- For most of us, the word “repent!” conjures up visions of bearded men in tattered robes carrying signs warning us that the end is near. But this word should have a special meaning to us who are Christians. Both John the Baptist and the Lord Jesus began their ministries with the word “Repent!” (Matthew 3:1; 4:17). Romans 2:4 says that repentance results from God’s goodness. 2 Timothy 2:25 says that it is a gift from God. What does it mean to repent? It is surely something more than to simply apologize or to say “I’m sorry.”
- Both John the Baptist and the Lord Jesus were encouraging their hearers to consider their old way of life, see its vanity, and turn to a new source for their living. Then, as today, people were consumed with studies, careers, families, and issues of morality. Yet they were still hungry. They needed a new life that rose above these concerns and linked them with an eternal life supply.
- In a sense, if you have ever gone on a diet, you have experienced repentance. Your old way of eating seemed enjoyable, but the result was unacceptable. To some, continuing as before may even have proven fatal.
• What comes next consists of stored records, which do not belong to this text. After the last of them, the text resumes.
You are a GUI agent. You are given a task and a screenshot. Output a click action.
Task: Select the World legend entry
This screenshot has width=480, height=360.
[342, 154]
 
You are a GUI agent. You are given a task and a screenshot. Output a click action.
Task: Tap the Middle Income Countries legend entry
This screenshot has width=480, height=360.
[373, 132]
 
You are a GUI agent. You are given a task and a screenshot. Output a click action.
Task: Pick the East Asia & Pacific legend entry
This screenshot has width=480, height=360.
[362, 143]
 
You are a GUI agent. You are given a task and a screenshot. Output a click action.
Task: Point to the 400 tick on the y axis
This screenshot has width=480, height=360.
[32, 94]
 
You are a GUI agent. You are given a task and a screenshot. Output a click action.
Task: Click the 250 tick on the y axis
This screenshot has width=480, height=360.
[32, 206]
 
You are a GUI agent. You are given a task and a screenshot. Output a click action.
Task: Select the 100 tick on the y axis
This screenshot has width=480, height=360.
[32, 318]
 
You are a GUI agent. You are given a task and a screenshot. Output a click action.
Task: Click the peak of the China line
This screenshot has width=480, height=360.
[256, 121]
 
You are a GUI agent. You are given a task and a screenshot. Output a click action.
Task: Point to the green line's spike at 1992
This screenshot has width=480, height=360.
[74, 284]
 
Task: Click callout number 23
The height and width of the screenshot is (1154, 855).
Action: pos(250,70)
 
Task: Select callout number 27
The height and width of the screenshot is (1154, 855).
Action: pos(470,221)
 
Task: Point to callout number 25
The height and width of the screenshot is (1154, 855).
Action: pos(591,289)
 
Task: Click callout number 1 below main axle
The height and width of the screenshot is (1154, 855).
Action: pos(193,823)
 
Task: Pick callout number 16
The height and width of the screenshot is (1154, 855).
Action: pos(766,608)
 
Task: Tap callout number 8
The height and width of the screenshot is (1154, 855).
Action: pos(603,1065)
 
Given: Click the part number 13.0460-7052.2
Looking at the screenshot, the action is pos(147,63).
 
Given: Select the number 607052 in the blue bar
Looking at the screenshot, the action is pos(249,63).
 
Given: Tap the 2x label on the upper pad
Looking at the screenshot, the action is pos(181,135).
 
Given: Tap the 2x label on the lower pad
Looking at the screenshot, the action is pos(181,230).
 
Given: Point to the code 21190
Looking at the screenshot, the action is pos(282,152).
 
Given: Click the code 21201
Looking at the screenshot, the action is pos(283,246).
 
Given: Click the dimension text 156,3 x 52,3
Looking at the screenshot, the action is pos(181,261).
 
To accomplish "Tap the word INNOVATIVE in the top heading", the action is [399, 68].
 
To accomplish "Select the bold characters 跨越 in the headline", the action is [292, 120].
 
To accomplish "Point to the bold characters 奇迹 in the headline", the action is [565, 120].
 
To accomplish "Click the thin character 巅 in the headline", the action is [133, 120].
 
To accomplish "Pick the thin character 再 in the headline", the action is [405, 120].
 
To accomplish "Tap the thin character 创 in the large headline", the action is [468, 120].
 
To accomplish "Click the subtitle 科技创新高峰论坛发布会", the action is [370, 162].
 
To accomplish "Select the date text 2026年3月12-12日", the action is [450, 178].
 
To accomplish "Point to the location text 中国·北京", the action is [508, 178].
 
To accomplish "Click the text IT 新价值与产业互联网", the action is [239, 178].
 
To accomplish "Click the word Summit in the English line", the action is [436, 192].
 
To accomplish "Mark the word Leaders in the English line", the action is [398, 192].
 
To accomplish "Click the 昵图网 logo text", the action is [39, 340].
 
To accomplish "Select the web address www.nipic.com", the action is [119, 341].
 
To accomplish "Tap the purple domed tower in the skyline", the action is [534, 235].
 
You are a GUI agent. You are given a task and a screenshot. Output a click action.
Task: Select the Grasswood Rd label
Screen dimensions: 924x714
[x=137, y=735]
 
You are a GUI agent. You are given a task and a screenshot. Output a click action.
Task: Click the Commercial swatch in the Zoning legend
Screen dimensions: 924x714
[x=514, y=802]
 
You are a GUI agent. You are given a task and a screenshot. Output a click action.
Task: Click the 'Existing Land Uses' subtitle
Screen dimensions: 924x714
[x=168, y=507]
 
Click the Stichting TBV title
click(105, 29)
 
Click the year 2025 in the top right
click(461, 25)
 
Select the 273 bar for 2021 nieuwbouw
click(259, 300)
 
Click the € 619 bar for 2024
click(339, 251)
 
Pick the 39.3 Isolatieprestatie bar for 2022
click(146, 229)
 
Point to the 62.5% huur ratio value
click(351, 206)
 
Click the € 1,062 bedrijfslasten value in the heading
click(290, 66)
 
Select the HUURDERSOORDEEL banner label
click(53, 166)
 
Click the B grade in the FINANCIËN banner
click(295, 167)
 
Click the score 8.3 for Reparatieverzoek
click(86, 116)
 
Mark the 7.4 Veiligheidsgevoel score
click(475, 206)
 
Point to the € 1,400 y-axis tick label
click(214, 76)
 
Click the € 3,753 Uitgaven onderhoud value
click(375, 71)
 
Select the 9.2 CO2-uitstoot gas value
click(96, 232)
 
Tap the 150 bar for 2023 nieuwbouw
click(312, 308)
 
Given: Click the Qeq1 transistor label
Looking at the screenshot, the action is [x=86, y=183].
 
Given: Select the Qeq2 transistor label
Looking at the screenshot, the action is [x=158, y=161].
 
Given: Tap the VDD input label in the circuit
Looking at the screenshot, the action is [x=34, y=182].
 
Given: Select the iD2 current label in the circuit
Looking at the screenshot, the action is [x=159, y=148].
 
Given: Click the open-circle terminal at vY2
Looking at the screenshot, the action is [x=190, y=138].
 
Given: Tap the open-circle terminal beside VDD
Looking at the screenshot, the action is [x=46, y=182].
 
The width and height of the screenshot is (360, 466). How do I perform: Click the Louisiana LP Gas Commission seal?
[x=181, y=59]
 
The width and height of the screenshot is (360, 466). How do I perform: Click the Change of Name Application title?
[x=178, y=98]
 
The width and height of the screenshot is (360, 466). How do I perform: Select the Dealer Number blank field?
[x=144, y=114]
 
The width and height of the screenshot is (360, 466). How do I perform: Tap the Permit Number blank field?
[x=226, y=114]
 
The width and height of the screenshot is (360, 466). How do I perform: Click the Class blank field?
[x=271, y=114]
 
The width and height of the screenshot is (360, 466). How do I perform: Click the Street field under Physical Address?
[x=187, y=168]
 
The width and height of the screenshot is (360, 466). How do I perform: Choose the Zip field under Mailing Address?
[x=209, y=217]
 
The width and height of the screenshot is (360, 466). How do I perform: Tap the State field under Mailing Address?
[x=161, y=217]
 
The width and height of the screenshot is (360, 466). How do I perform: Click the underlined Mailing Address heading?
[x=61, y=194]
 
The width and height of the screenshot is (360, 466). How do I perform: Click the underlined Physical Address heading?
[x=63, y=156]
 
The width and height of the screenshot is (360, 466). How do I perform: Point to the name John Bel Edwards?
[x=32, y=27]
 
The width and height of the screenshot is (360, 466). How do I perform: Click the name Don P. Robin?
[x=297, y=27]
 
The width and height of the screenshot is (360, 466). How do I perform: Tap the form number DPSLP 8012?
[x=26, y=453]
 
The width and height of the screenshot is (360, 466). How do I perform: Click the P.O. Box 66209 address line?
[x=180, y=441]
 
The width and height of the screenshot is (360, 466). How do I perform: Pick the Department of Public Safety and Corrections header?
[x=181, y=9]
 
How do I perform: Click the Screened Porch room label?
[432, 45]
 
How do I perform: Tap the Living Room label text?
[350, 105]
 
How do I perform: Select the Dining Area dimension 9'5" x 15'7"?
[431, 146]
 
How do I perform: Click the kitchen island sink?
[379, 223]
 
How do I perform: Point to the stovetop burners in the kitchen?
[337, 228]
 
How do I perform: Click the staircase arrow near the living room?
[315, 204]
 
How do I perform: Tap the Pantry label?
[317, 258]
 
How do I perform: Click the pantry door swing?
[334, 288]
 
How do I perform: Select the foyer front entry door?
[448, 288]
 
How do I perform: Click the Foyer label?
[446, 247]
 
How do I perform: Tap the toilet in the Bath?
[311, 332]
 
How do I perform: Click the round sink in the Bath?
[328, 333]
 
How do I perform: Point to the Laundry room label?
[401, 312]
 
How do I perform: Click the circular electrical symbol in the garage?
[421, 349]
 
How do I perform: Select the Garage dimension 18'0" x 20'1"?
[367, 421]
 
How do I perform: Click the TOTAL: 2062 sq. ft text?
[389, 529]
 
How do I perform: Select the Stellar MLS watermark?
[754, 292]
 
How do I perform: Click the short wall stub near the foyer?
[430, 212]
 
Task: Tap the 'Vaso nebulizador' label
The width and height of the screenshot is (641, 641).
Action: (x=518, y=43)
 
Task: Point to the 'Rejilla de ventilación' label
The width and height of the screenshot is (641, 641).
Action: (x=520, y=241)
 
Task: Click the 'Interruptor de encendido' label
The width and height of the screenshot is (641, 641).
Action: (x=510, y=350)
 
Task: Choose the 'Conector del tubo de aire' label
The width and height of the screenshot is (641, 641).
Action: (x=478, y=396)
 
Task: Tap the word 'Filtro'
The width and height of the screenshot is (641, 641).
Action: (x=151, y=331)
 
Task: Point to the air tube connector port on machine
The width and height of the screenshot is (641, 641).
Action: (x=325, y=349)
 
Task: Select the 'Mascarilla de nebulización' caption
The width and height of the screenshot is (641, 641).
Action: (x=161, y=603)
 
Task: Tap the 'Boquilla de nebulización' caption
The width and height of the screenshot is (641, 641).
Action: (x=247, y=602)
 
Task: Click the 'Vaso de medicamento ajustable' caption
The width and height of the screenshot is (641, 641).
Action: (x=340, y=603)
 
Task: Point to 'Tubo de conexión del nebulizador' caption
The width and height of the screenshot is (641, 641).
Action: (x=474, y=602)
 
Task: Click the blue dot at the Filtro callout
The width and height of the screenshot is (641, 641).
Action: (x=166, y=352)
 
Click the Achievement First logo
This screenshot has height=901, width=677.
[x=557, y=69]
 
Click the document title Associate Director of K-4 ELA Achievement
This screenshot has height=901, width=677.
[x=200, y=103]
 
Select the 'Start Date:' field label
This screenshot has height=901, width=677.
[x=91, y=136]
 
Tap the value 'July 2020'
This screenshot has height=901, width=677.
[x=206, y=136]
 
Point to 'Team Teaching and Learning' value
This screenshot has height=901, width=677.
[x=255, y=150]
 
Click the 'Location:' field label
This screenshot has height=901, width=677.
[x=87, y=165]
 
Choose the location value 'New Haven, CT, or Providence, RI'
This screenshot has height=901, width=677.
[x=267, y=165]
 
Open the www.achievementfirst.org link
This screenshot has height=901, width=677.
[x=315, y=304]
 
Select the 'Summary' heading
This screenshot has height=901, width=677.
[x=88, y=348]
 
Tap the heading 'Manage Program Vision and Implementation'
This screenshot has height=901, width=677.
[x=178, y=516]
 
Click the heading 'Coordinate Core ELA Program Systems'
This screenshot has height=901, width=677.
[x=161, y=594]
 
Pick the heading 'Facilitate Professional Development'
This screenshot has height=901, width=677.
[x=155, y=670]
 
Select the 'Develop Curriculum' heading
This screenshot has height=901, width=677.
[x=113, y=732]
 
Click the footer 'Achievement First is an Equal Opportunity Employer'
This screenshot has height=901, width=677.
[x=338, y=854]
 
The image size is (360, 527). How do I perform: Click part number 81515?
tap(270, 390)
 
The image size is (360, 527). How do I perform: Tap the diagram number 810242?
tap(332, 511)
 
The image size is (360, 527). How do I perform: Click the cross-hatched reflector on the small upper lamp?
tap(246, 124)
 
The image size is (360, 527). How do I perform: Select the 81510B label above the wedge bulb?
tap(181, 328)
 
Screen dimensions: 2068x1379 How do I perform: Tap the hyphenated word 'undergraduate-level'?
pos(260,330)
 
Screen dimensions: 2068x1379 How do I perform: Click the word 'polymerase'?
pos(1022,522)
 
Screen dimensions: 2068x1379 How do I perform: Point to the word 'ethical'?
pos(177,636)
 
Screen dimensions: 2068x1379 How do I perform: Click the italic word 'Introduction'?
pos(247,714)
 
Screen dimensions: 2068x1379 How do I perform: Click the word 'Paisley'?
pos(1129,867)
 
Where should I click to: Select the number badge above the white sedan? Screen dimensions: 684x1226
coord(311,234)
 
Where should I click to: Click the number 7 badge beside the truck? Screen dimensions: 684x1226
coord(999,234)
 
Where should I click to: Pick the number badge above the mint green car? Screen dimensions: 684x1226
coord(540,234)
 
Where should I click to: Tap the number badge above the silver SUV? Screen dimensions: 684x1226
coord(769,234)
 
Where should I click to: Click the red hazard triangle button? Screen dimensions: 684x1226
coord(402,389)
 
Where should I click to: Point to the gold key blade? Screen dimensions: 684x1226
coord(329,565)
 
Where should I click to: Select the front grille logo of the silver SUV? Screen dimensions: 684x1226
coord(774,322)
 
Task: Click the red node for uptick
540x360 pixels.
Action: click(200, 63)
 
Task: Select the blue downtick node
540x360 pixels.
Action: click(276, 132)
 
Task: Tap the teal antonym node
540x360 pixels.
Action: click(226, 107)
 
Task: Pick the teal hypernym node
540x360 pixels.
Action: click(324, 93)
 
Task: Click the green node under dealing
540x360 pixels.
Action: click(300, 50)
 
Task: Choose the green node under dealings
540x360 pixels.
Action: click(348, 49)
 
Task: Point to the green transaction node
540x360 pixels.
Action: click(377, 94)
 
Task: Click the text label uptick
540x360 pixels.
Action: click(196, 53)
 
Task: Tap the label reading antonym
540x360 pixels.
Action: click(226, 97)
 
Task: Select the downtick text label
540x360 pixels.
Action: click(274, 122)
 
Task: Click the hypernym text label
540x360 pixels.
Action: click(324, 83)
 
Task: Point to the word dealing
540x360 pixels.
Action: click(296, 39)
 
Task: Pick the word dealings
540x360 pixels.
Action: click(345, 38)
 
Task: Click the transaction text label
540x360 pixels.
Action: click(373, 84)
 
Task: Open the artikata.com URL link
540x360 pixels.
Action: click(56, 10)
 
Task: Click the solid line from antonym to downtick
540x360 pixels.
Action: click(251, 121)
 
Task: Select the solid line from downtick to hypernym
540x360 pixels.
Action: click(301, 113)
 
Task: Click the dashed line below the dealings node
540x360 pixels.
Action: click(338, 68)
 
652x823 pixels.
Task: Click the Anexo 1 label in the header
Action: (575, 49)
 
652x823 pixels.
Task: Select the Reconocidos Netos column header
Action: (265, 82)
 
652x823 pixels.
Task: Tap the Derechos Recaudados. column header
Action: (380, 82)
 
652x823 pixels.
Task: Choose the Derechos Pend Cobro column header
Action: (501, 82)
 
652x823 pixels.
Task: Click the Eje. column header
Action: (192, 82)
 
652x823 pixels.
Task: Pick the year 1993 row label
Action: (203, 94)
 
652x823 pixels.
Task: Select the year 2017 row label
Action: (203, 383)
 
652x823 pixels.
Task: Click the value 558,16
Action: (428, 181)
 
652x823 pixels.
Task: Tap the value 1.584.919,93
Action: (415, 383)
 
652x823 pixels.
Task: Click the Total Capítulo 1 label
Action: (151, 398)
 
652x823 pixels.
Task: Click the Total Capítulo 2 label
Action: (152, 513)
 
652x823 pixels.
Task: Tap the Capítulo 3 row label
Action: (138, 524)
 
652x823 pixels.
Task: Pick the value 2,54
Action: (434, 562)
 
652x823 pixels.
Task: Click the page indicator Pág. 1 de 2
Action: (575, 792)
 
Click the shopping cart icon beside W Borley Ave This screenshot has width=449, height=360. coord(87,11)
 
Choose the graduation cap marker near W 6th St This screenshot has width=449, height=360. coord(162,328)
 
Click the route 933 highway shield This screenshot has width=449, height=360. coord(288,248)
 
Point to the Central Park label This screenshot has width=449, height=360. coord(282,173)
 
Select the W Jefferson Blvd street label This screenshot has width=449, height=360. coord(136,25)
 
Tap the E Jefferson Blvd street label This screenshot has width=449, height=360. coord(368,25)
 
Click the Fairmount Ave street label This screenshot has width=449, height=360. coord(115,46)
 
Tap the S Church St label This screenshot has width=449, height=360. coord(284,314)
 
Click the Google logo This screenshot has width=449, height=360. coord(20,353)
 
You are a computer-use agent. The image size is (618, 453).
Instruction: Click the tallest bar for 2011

To go on a diet is to “repent” from your old eating habits and enter into a new and better way of life.
- To become a Christian is to pass through the gate of repentance. Once we see the vanity of a life without Christ, we turn to Him to take Him as our new life. Like a new diet, we are full of good intentions to live this way forever, fully convinced of its lasting benefits. But, like most diets, we soon find ourselves falling back on old habits. At first we may only sneak a piece of chocolate. Eventually we find ourselves eating like the old self we thought we had left behind.
- Consider the story of the Prodigal Son in Luke 15:11-32. He was a genuine son living with his father, and so is a picture of us as Christians, sons of our Heavenly Father. He had all the advantages of a rich living with plenty of the best food. What caused him to leave? Perhaps he was bored with his rich life, or perhaps the attraction of the world seemed too strong. Whatever his reason, he left his father’s house and soon found himself eating from the world’s table. He was not able to repent until he saw this diet for what it was: swine food. It was hunger, not some high sense of morality, that caused him to repent. Only at the point of genuine dissatisfaction with his situation was he able to return to his father.
What about Us?
- As Christians we also may discover, quite to our surprise, that our diet has for some reason turned to “swine food.” It is no longer nourishing to the life within us. We should recognize that such a realization is our Father’s mercy. He is telling us that we have left His dining table and is calling us back. We must repent by leaving our “swine food” and return to the Father to receive the diet we were born to eat. Like the prodigal son in Luke, our Father is waiting for us with open arms. He desires to kill the fatted calf for us and throw a feast on our behalf.
- All Christians go through the gateway of repentance again and again in order to learn what it is to fully depend upon our Father. It is normal. Repentance is a gift from God, allowing us to return to Him again and again. Christian growth is not that we grow out of the need for repentance, but that we learn to repent all the more quickly. It is not a shameful thing to repent. The Father is always waiting.